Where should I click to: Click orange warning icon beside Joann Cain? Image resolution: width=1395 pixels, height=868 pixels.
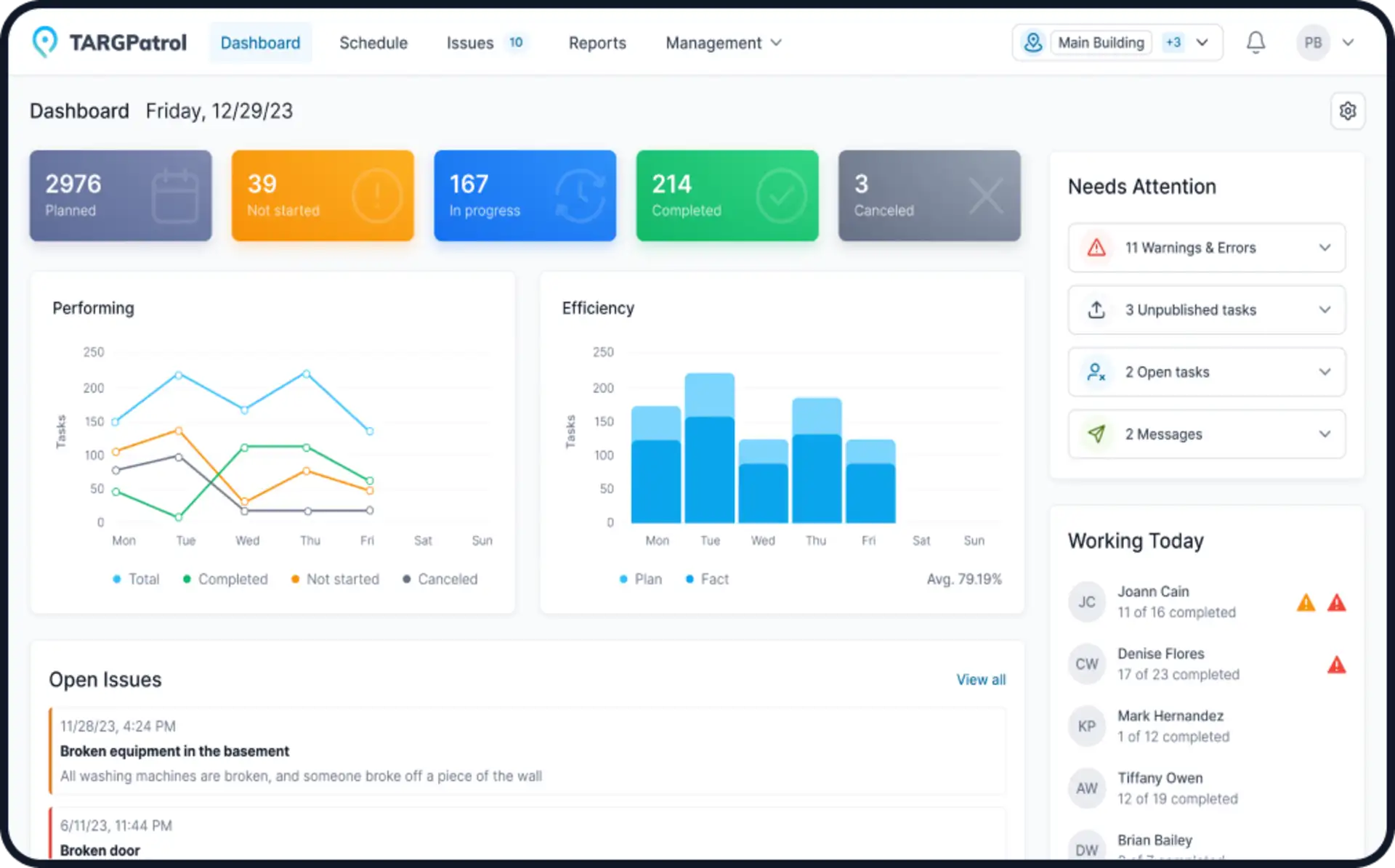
-=-=-=-=-
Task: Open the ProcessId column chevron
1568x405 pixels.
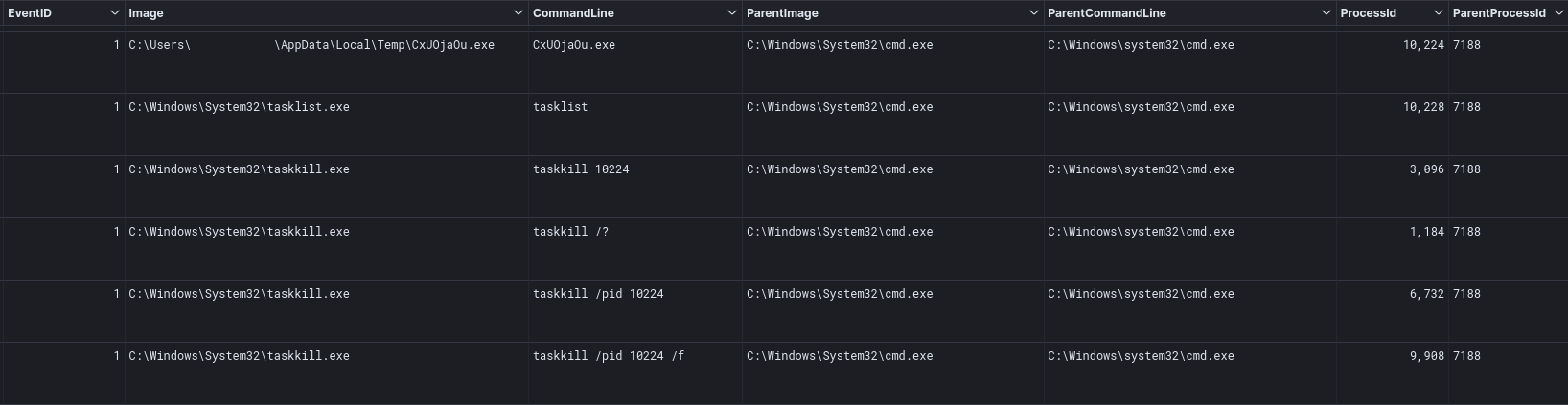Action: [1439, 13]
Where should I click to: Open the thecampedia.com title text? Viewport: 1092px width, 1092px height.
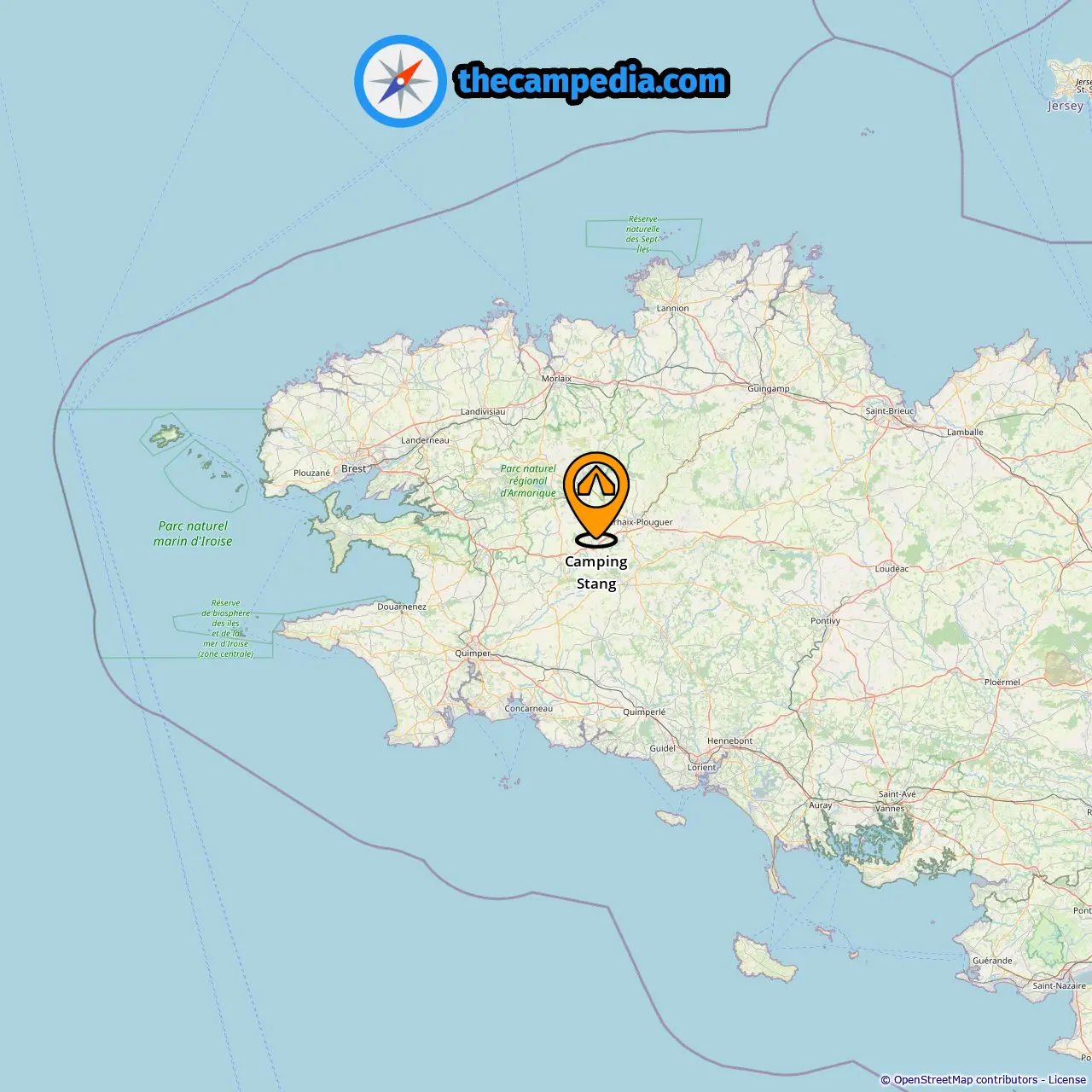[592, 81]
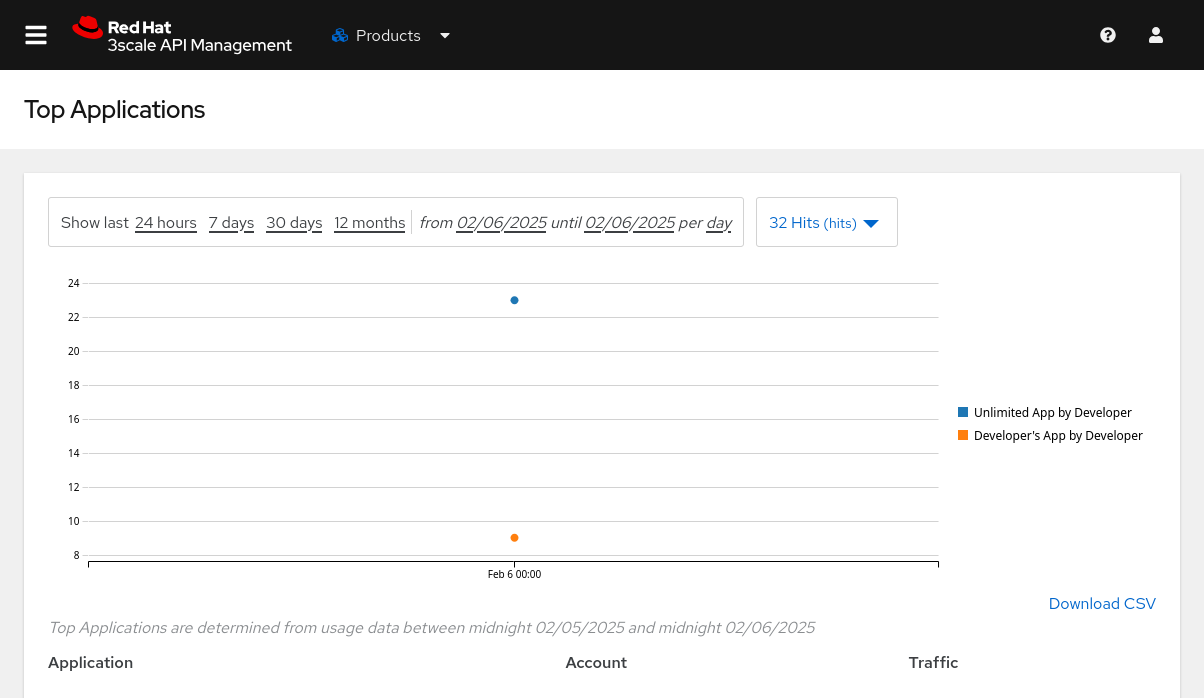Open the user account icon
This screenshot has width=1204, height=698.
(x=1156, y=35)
-=-=-=-=-
Extract the part of the entries above that opens with the line containing "Task: Open the ProcessId column chevron" and closes with the line containing "(x=1156, y=35)", copying those lines verbatim but omitting the pictures.

## [EXERCISE ANSWER]
Task: Open the ProcessId column chevron
1568x405 pixels.
Action: [1439, 13]
Where should I click to: Open the thecampedia.com title text? Viewport: 1092px width, 1092px height.
[592, 81]
Open the user account icon
This screenshot has width=1204, height=698.
(x=1156, y=35)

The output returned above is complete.